Yesterday we were at the hospital for a routine visit with his primary care physician and a consultation with the oncologist. The lab work revealed that his hemoglobin was extremely low, so they decided to give him a quick transfusion and send him home. After more discussion, the doctors decided it might be best to keep him overnight to see how he responded to the transfusion. Almost immediately after being admitted, he began to vomit blood. Lots of blood. Liters of blood.
They don’t have emesis basins anymore–those kidney-shaped pans you see in the movies. Now they have blue mesh vomit bags. Red blood in a blue bag. It’s another image I’d rather not have in my head. I already have too many of those.
For a while he was vomiting blood as quickly as they could transfuse it. I held the bag, he vomited, and every time the blood hit the liter mark I’d hand it to a nurse to measure and record. Input/output. Blood goes in, blood goes out. Eventually the vomiting stopped long enough for them to insert a naso-gastric tube into his stomach and pump the blood out.
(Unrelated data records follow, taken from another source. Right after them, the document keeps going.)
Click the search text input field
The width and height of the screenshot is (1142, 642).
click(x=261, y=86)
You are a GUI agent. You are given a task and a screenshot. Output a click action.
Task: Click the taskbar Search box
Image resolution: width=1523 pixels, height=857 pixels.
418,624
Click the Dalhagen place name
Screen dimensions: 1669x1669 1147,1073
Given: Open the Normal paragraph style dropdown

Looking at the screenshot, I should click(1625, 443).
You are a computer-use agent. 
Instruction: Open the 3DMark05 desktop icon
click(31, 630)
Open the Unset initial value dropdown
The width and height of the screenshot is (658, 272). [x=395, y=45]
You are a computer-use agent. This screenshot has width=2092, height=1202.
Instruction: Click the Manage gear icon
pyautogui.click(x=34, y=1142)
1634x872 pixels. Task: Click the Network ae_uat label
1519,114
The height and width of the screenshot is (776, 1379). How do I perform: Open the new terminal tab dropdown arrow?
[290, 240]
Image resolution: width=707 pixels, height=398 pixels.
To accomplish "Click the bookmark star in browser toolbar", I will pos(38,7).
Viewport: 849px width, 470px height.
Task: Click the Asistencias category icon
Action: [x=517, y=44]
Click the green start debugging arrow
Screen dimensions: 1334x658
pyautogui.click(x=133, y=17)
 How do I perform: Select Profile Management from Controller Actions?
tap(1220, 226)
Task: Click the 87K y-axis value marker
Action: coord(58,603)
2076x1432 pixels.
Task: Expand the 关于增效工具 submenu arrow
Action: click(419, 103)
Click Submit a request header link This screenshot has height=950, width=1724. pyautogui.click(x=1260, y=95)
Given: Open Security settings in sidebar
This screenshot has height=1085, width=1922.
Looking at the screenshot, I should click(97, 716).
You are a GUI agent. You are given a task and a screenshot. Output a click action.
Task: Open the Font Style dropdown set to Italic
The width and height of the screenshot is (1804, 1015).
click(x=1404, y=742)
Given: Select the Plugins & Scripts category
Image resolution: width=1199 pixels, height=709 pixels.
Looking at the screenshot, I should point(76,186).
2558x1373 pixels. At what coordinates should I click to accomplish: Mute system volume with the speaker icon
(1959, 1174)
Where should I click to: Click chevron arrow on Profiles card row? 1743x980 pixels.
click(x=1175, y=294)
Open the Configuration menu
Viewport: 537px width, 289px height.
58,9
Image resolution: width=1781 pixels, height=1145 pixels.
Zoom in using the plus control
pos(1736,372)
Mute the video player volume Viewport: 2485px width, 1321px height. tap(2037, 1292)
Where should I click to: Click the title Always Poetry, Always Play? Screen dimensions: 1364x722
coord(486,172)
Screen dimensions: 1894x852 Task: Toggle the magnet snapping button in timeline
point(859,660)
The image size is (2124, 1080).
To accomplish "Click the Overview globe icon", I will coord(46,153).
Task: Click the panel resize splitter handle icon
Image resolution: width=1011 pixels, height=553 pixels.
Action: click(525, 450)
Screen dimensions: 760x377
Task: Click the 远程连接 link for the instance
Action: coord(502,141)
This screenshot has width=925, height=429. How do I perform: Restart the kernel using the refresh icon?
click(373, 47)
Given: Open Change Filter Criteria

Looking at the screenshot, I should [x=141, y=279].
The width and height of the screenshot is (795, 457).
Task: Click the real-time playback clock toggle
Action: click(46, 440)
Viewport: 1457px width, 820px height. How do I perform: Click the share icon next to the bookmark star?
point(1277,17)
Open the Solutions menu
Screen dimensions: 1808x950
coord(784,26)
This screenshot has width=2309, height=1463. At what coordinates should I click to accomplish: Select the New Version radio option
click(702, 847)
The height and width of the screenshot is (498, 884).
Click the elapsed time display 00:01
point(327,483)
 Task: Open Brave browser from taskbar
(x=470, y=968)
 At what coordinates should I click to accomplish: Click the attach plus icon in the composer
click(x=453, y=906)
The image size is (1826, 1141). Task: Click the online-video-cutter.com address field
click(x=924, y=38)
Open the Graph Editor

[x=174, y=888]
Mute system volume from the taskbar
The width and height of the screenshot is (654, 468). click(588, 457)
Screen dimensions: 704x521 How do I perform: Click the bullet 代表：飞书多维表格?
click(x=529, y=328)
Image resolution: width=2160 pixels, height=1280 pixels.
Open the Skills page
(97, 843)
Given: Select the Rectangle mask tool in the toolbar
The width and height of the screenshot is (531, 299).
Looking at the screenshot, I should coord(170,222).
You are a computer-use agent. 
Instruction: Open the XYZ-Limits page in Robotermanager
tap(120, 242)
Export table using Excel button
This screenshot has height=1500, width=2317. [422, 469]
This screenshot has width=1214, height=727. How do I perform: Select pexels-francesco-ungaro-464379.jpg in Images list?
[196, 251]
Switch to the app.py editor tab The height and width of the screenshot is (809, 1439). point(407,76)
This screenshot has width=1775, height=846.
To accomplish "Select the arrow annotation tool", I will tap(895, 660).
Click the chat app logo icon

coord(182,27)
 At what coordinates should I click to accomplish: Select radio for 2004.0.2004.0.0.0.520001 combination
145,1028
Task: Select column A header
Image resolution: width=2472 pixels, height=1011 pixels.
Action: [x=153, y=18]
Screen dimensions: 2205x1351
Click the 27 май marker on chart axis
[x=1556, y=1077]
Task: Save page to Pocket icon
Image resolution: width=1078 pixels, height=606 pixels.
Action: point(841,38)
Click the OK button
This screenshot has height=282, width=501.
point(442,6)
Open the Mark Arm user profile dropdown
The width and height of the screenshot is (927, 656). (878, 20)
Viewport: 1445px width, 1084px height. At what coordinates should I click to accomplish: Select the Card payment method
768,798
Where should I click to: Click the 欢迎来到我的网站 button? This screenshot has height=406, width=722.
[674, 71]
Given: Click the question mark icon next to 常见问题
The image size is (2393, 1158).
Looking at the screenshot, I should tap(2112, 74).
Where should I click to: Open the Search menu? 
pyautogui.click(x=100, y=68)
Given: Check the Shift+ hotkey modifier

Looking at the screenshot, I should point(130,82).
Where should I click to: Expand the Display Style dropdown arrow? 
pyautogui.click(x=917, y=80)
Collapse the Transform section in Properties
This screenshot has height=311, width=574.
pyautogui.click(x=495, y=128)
The bleeding seems to have stopped for now. Or slowed to a negligible level. But it’ll start up again. It’s inevitable. With the NG tube in place, we’ll be spared the vomiting, but the bleeding will still take place. We’ve decided to stop any more transfusions. At some point in the near future the loss of blood will make him light-headed, then he’ll lose consciousness and die. It might be tonight. It might be a week from tonight. It probably won’t be as long as two weeks.
Part of me hopes it’s sooner than later. This is not how he wanted to die–slowly, messily, in a hospital. But how many people ever get what they want?
Hi Greg- just found your site here from Flickr. So great to see you blogging again, but I’m so sorry about your brother. My longest friend, Karen, just had her younger brother pass on 2 days ago from pancreatic cancer. So your description is accurately, eerily familiar. He was just 42, with 2 little kids. Karen was relieved for him when it was over. But it’s just really hard no matter how you look at it. I’ll be holding both of you in my thoughts.
*massive hugs* for you and your brother.